<<<<

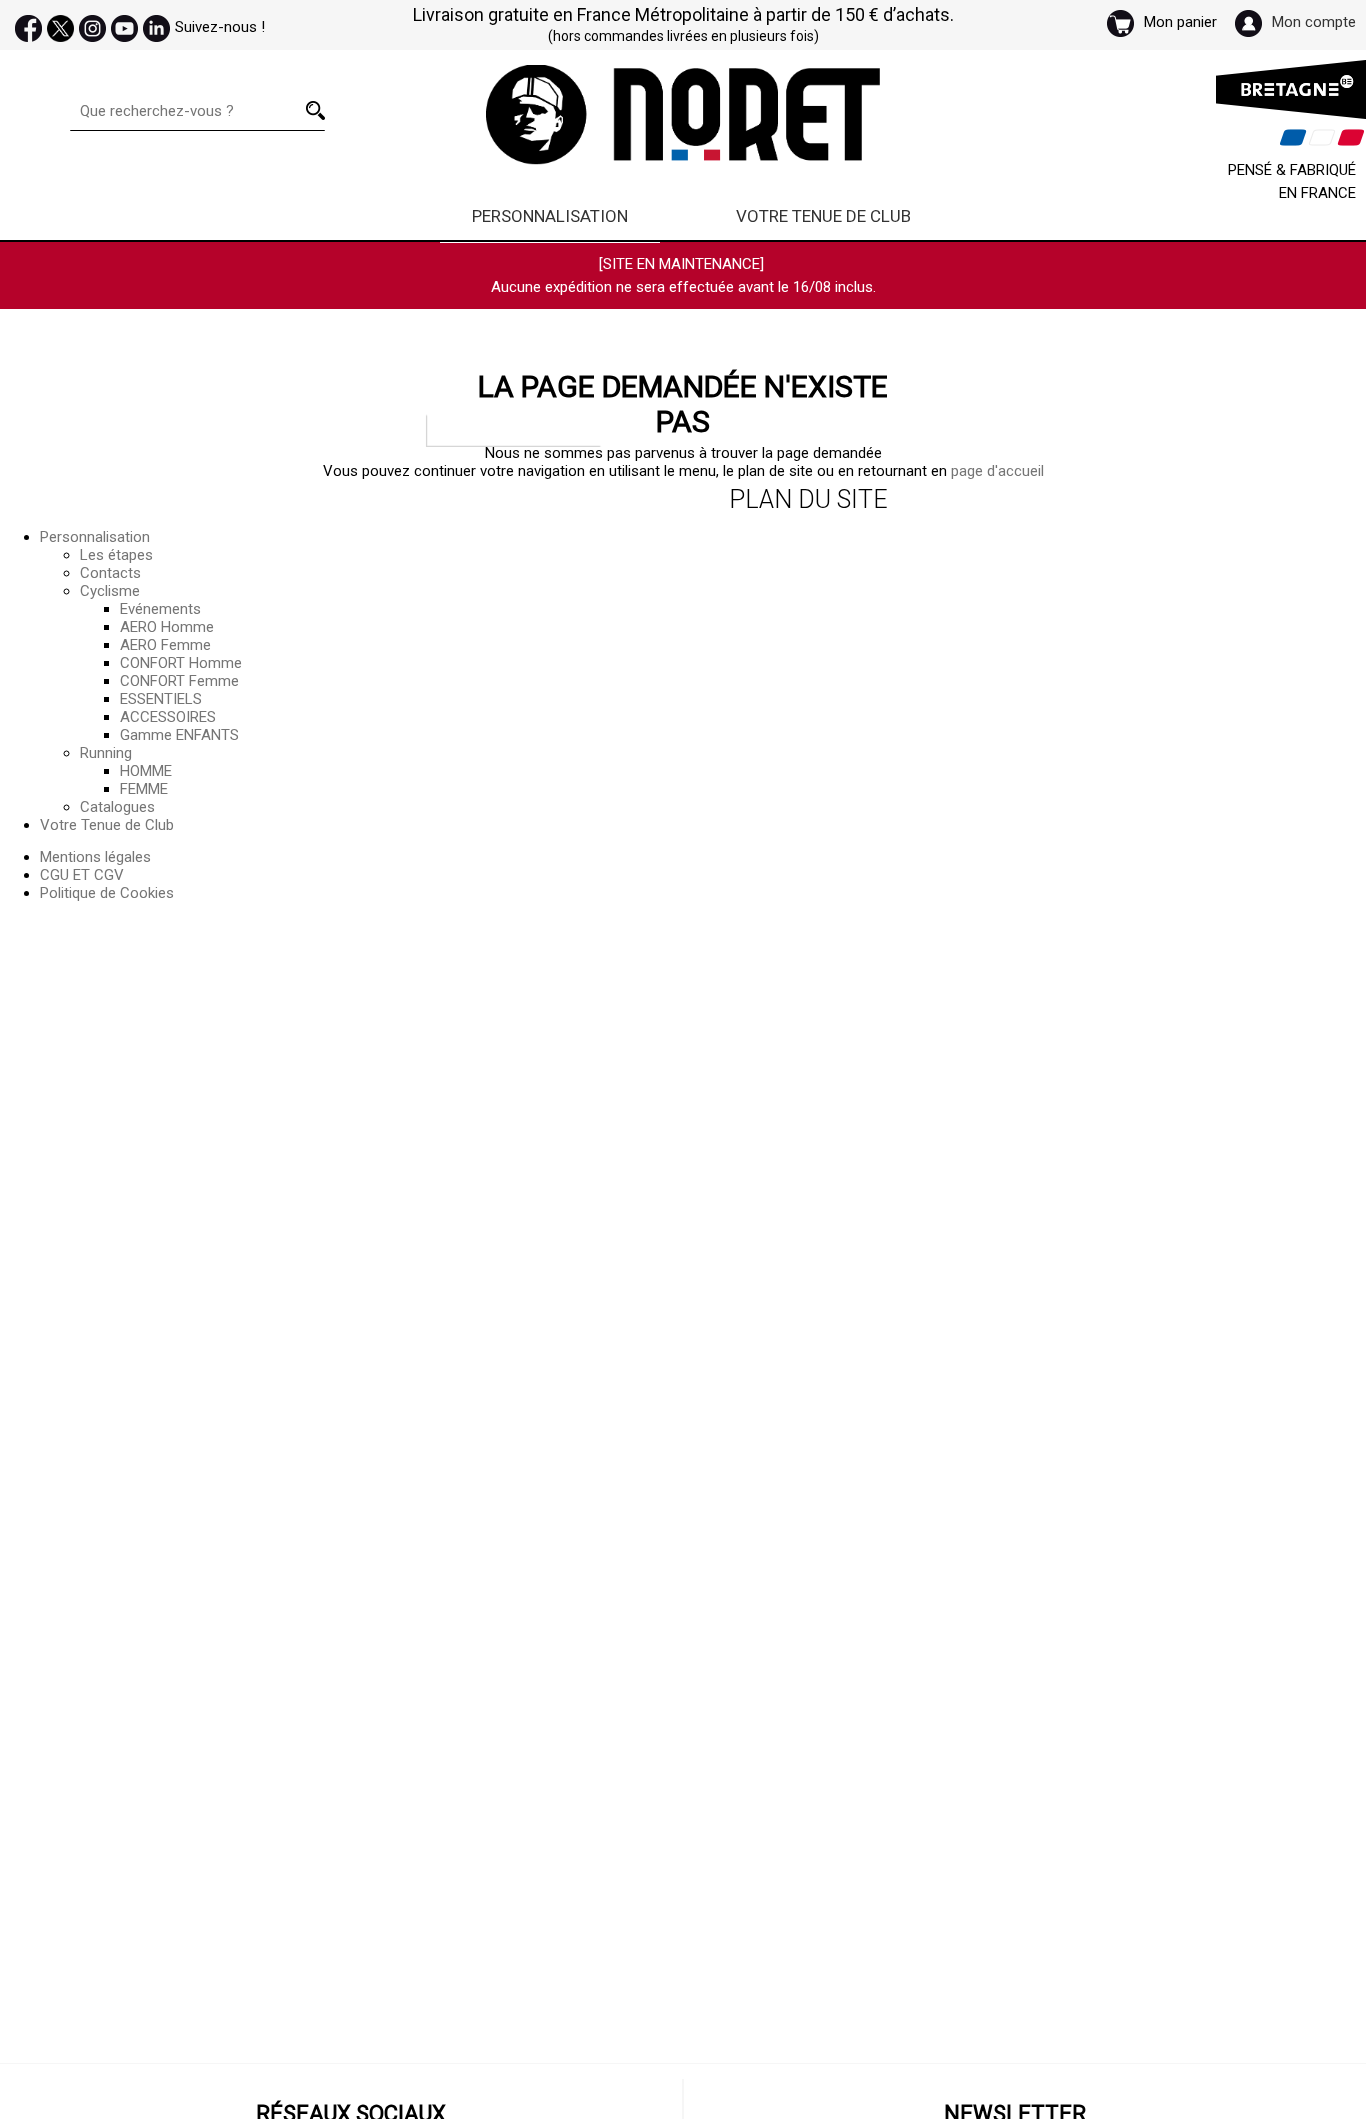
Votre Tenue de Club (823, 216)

>>>>
<<<<

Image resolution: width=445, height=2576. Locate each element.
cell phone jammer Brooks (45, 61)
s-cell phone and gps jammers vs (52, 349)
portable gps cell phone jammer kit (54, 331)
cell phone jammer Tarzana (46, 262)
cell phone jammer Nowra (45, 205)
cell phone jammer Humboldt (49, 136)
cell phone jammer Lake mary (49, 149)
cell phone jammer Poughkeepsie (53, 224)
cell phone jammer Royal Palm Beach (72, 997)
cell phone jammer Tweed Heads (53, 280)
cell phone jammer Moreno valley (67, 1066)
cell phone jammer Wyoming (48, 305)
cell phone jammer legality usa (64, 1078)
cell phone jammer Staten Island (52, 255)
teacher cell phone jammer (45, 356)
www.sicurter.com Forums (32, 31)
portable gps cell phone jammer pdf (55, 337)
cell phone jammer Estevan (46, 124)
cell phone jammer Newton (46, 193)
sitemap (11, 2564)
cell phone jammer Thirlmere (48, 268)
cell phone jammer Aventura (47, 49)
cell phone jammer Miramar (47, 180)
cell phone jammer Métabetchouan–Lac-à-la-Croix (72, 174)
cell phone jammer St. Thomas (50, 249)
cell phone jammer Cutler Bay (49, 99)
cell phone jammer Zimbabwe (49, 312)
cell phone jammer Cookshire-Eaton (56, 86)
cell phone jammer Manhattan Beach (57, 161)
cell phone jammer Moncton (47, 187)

>>>>

*WHAT TO PRODUCE*. Output only an exact transcription of the lines above from the one with "portable gps cell phone jammer kit (54, 331)" up to and including the one with "cell phone jammer Royal Palm Beach (72, 997)".

*RESULT*.
portable gps cell phone jammer kit (54, 331)
cell phone jammer Tarzana (46, 262)
cell phone jammer Nowra (45, 205)
cell phone jammer Humboldt (49, 136)
cell phone jammer Lake mary (49, 149)
cell phone jammer Poughkeepsie (53, 224)
cell phone jammer Royal Palm Beach (72, 997)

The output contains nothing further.